Don’t Let Mask Mouth Ruin Your Smile

dental practice in Firestone, Colorado

At our dental practice in Longmont, Colorado, our doctors hope that all of our patients remain healthy and safe during these uncertain times. As vaccinations begin to help push back against the ongoing pandemic, we must continue to remain vigilant in our practicing of social distancing and mask wearing to help reduce the spread of the disease.

While wearing a mask remains an important part of protecting yourself and the community against the spread of COVID-19, it can negatively impact your oral health if you don’t pay attention to the warning signs.

How can wearing a mask harm your oral health? Let’s take a look at a few complications that can arise by having to wear a mask throughout the day.

Dry Mouth

When wearing a mask, you’re more likely to breathe through the mouth rather than your nose as usual. Mouth breathing leads to the development of dry mouth and the production of less saliva.

Saliva acts as the body’s natural defense mechanism against harmful oral bacteria that works to threaten the long-term health of your teeth and gums. When saliva levels remain high, the mouth has an easier time flushing food particles and harmful oral bacteria away from the surface of your teeth and gums. But when dealing with dry mouth, your teeth and gums become far more susceptible to the effects of dental decay and disease.

Chronic Bad Breath

Breathing recycled air and having a dry mouth can lead to the development of bad breath. With salvia levels low, food particles can remain in the mouth long enough to begin to actively decay. Obviously, decaying food produces a potent aroma that can quickly spoil how your breath smells. Even if wearing a mask may help to keep others from smelling your breath, it does mean you’ll be forced to smell what you ate for lunch the entire day.

Bleeding Gums

Extended use of a face mask can create the type of environment that leads to excessive growth of harmful oral bacteria. The more hospitable your mouth becomes to harmful oral bacteria, the more likely you’re to develop gingivitis, an early stage of gum disease. Gingivitis causes gum tissue to become inflamed, leading to gums that are swollen, bleed easily, and become uncomfortable to the touch.

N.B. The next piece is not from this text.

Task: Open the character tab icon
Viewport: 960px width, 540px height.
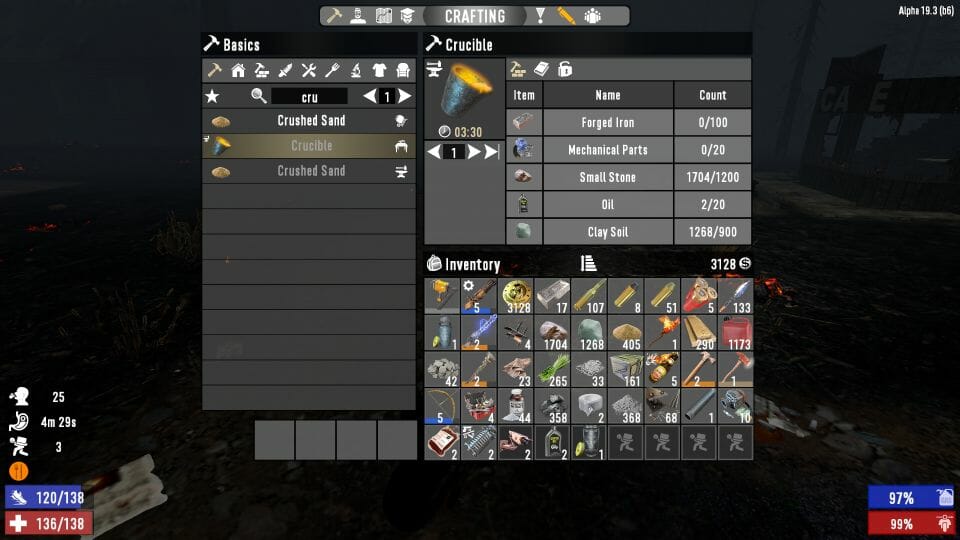Action: [358, 16]
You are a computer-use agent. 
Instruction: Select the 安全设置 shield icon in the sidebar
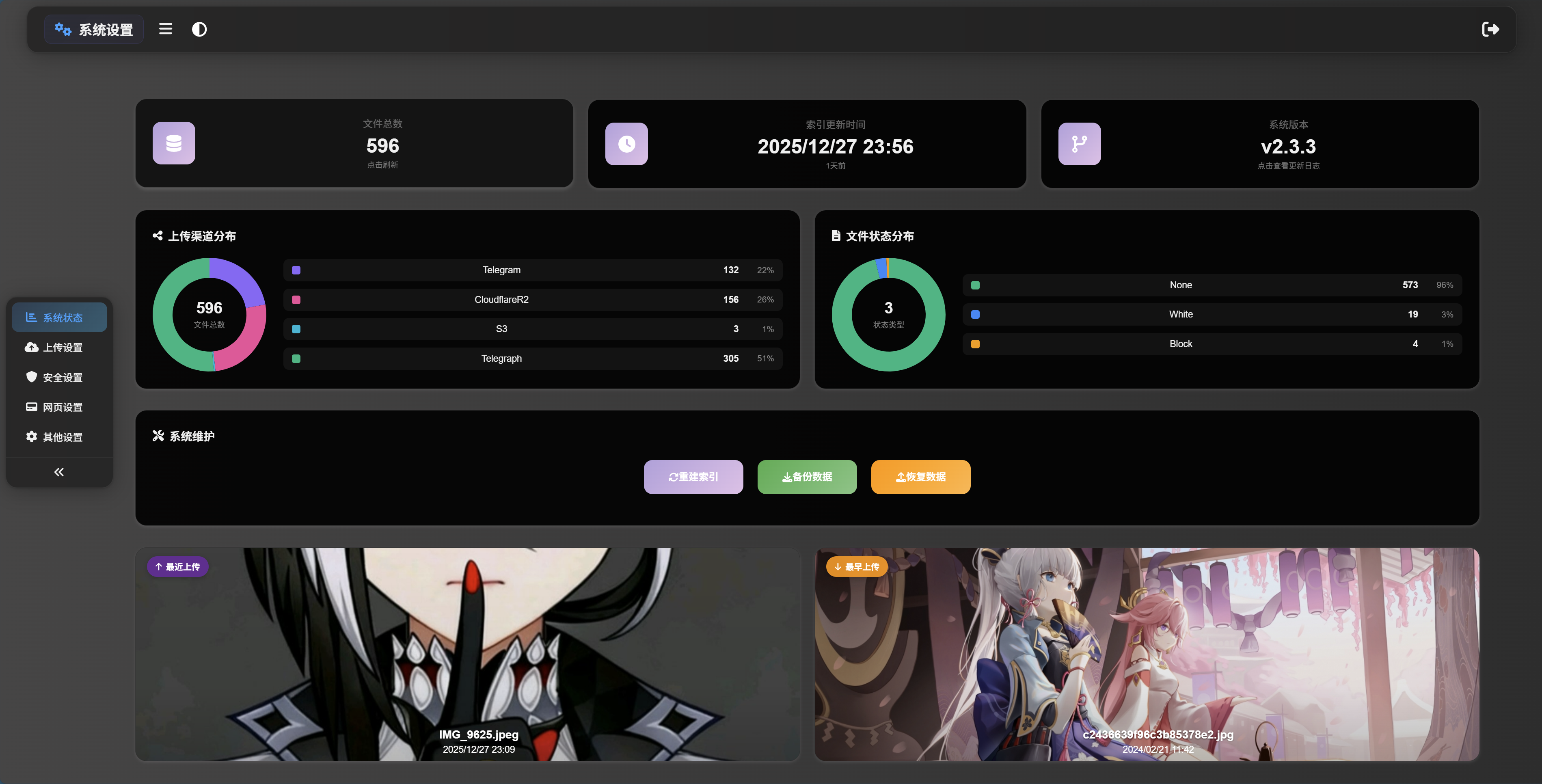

Dentists from around the country have started to report seeing a higher rate of tooth decay and cavities among patients. Some of this may be due to wearing a mask, as we’ve outlined above. However, research suggests there could be a different reason.

One recent study found that living under a pandemic-related lockdown has caused 40 percent of those surveyed to simply give up on maintaining the same standard of care when it comes to their daily oral hygiene routine. Researchers found that respondents were less likely to brush and floss with the same regularity, and that attention to their overall personal hygiene was far lower than pre-pandemic levels.

Not going into the office or being around coworkers on a daily basis can certainly contribute to some of this, but it does indicate a more troubling trend. Depression is leading some people to simply not care about their oral health.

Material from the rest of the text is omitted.